● **What you have to do**
Please tally the lines of the listing that follows where the word "Open" appears, and reply with the number only.

● **The data**
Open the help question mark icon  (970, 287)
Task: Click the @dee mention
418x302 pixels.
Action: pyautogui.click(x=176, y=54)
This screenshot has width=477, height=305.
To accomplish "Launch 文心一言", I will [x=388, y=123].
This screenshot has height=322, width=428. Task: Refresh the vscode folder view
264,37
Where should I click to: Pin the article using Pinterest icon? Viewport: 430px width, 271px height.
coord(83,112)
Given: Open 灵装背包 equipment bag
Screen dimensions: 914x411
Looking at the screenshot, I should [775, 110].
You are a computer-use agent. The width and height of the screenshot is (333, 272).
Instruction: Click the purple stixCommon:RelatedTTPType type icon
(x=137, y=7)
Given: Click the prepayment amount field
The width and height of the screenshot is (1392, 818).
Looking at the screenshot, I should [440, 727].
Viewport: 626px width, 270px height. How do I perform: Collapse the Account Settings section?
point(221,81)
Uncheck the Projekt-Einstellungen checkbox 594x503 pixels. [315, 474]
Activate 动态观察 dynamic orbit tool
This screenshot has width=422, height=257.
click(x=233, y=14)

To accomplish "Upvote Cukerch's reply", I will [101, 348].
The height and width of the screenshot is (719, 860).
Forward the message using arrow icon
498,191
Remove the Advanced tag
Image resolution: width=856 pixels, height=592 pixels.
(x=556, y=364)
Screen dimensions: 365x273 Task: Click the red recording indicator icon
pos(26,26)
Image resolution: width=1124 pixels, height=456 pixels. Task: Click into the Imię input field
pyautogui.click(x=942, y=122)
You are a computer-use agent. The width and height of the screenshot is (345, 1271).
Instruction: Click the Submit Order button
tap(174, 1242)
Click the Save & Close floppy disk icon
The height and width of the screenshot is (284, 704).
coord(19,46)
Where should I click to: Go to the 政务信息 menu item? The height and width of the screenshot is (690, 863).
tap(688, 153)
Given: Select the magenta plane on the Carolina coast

● **Task response**
2